--- START ---
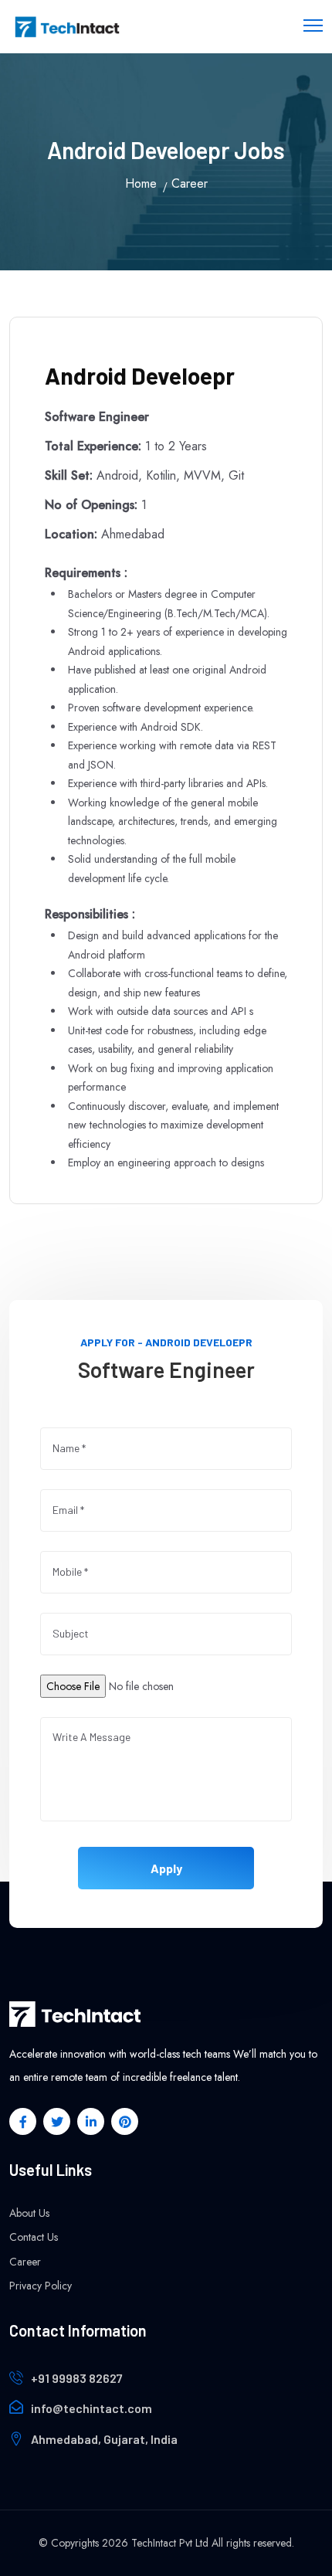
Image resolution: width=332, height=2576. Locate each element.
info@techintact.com (91, 2408)
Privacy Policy (40, 2285)
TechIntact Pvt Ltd (169, 2543)
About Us (29, 2213)
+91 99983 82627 (77, 2378)
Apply (166, 1867)
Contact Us (33, 2237)
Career (25, 2261)
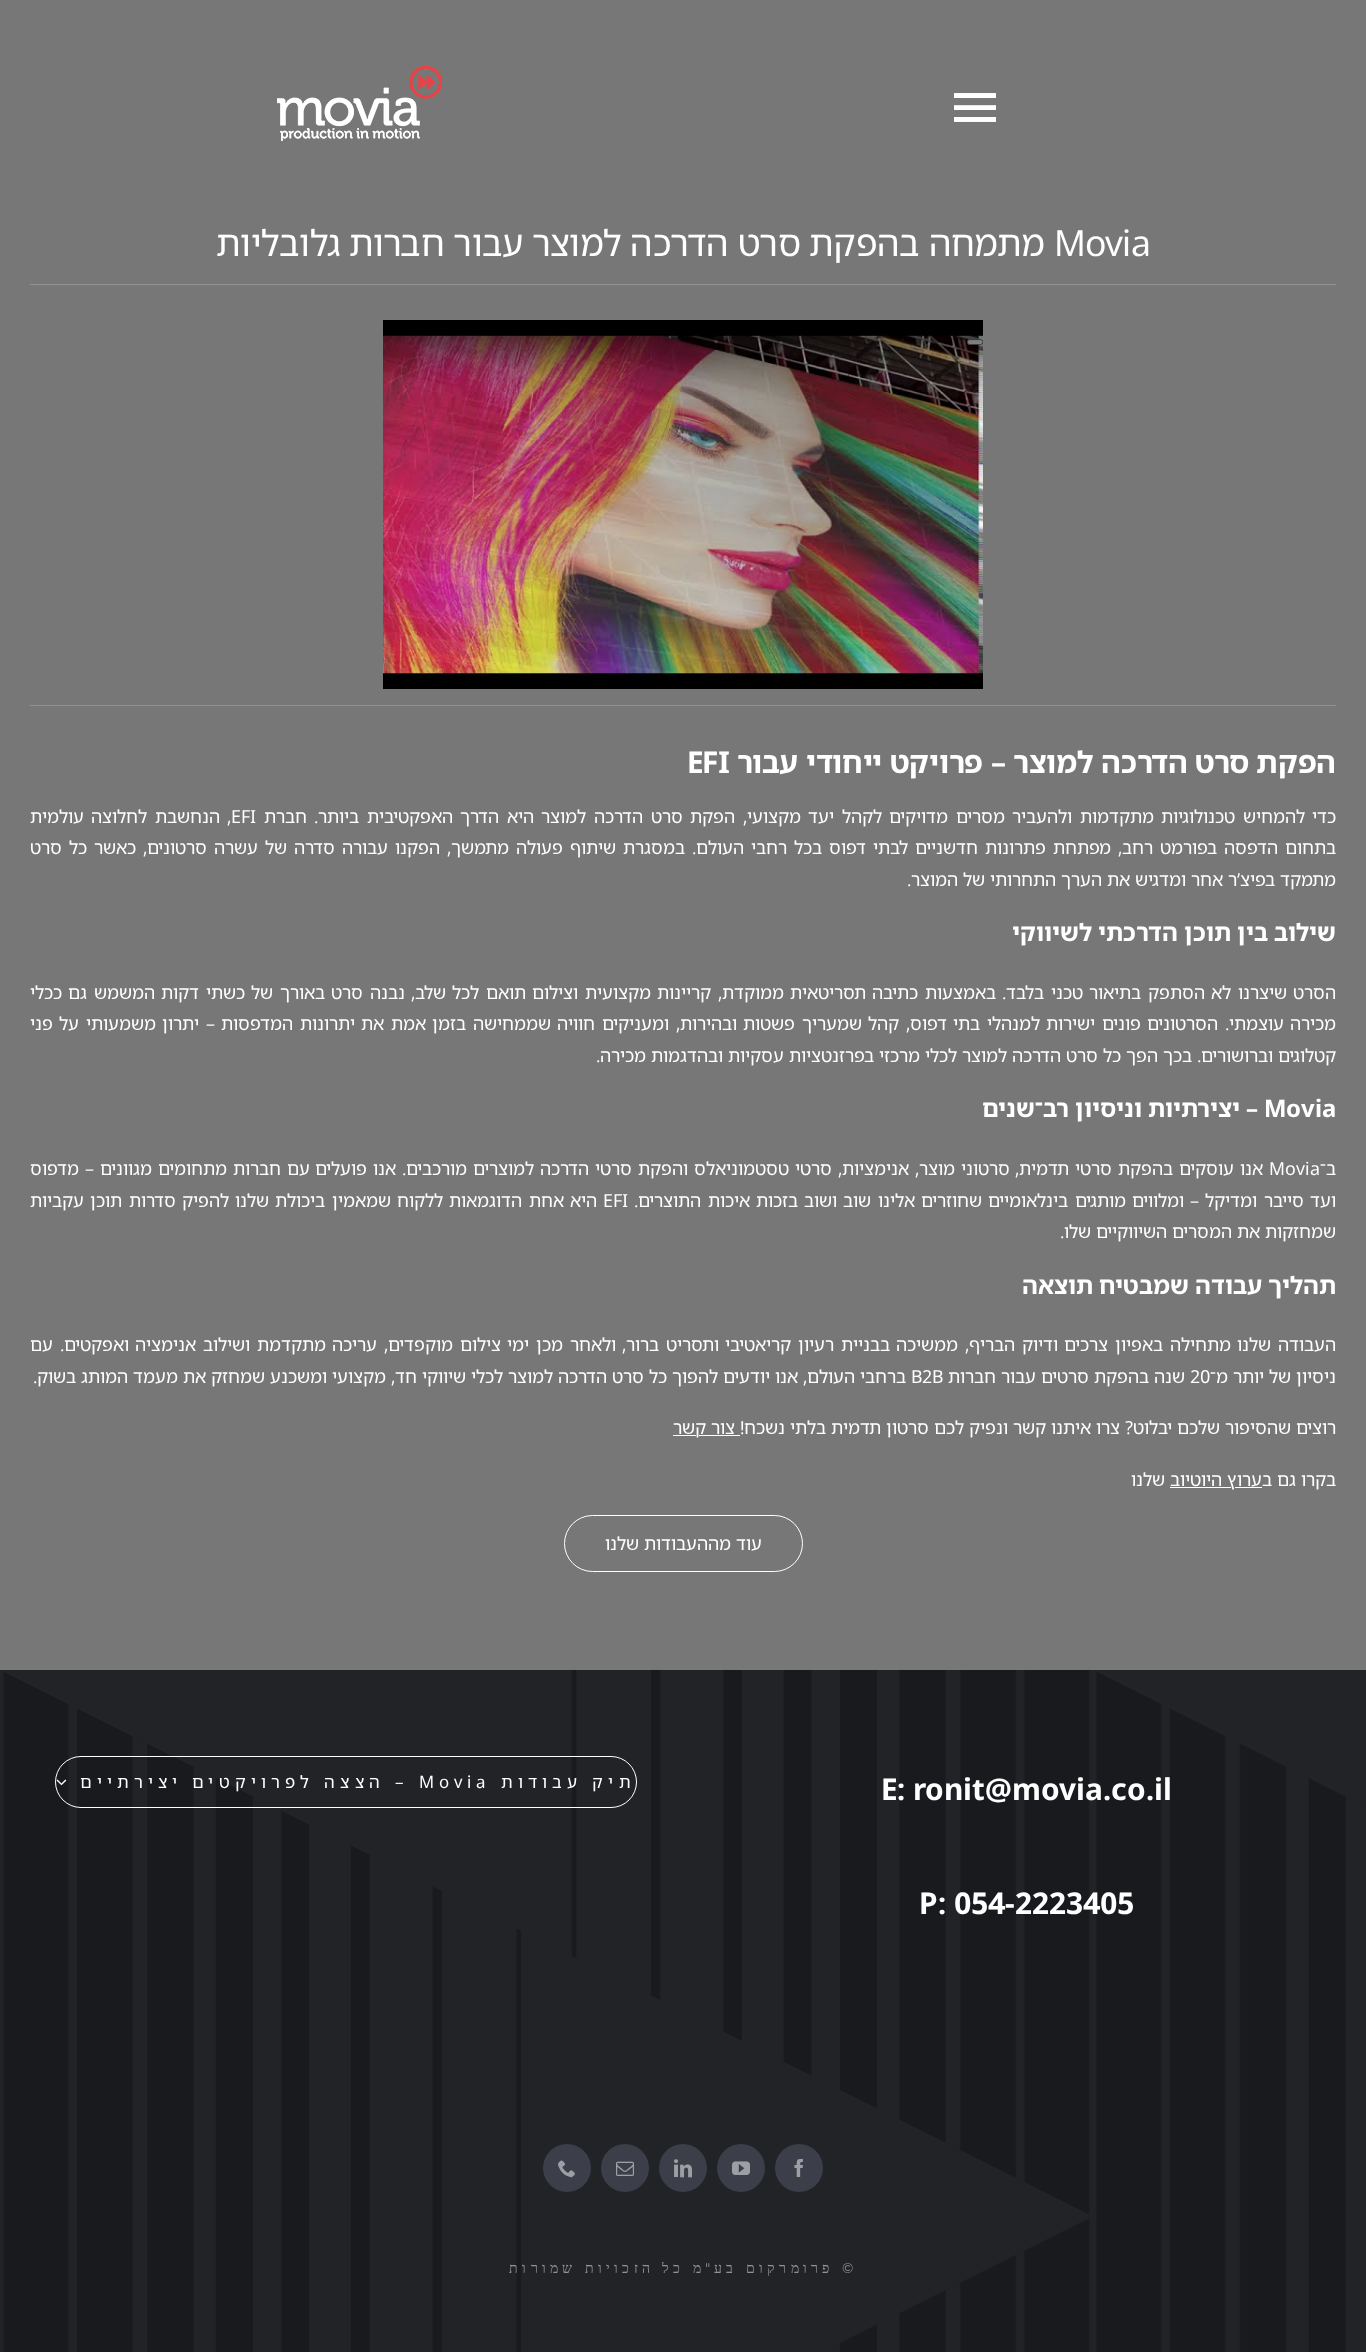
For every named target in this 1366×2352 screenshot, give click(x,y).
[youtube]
--- END ---
» Work order
If any image appears in the entries, omit it and return the rest verbatim.

» Written response
Image resolution: width=332, height=2576. Locate each element.
info@techintact.com (91, 2408)
Privacy Policy (40, 2285)
TechIntact Pvt Ltd (169, 2543)
About Us (29, 2213)
+91 99983 82627 (77, 2378)
Apply (166, 1867)
Contact Us (33, 2237)
Career (25, 2261)
For every named target in this 1366×2352 screenshot, give click(x,y).
[youtube]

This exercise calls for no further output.